On-chip and Off-chip Inductance
The distinction between on-chip and off-chip inductance has been a longstanding consideration in the field of electronics design, particularly concerning the design of interconnects. While extensive modeling efforts have been developed for off-chip designs, these approaches are not directly applicable to on-chip interconnects due to the more intricate wiring environment and distinct geometries of on-chip connections. The key contrasts between on-chip and off-chip interconnects are outlined as follows:
Return Path: In off-chip designs, ample ground planes are usually incorporated into layouts to mitigate inductance (e.g., stripe-line structure). The inclusion of these additional wires doesn’t introduce significant overhead to the design. Consequently, the paths for current return are well-defined, allowing for the derivation of approximate formulas for inductance analysis. Conversely, on-chip interconnects often lack well-defined return paths due to constrained routing resources.
Resistive Loss: Off-chip interconnects boast larger cross-sectional areas compared to on-chip counterparts. This results in diminished losses in off-chip interconnects, rendering them less prone to transmission-line effects like wave reflections. Analyzing off-chip interconnects can often involve employing low-loss transmission-line theory. On the other hand, on-chip transmission lines typically exhibit higher losses, leading to more intricate analysis.
Routing Complexity: On-chip interconnects are significantly denser in routing compared to their off-chip counterparts. This means that a considerably greater number of neighboring wires must be considered in the analysis to accurately estimate current return paths and interconnect behavior.

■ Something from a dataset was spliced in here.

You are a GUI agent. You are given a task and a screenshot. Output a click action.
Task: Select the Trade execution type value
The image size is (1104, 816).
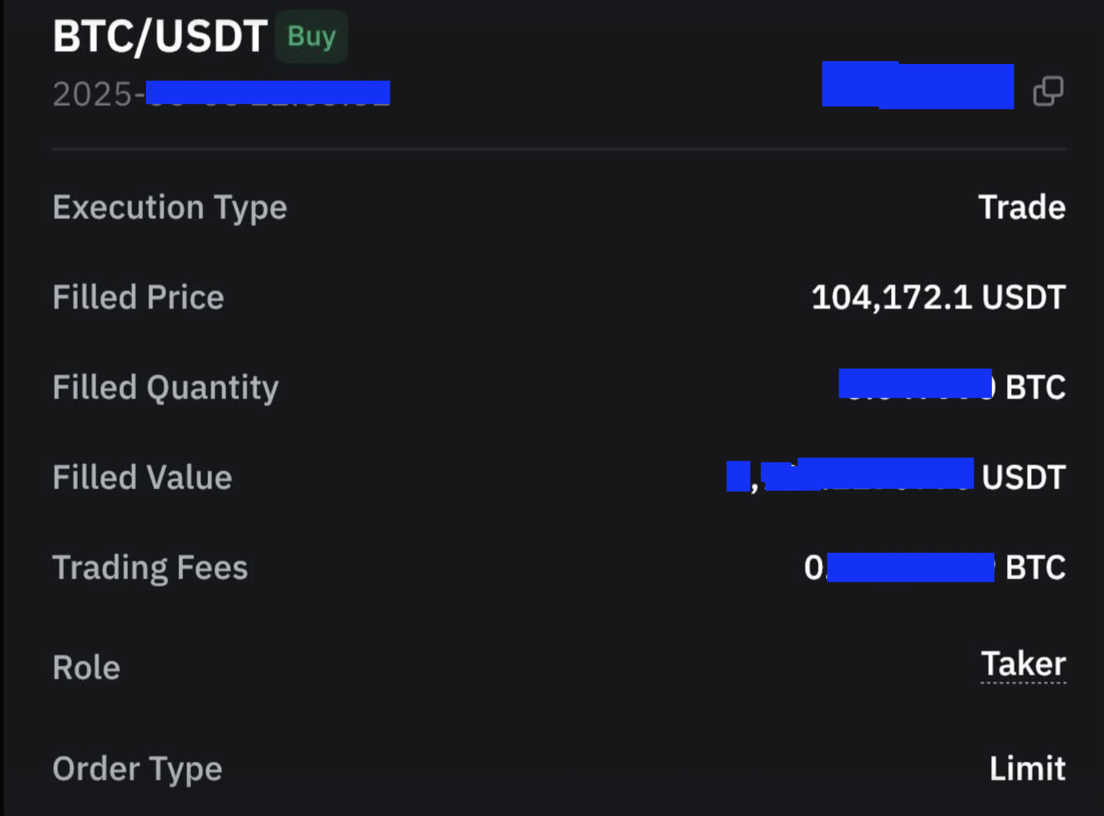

Termination: While terminating off-chip interconnects can be relatively straightforward by using a resistor to match the line’s characteristic impedance [Z0 = (L/C)^1/2], achieving ideal termination for on-chip interconnects is challenging. This is because the characteristic impedance of on-chip interconnects is not purely resistive (Z0 = [(R + jωL)/jωC]) and the driver size is typically optimized for minimizing delays. Consequently, the driver’s output impedance may not align with Z0, and on-chip loads tend to exhibit predominantly capacitive input impedance.
In essence, the differences between on-chip and off-chip interconnects stem from factors like return path definition, resistive losses, routing intricacies, and termination challenges. Each context necessitates distinct considerations and methodologies for effective interconnect design.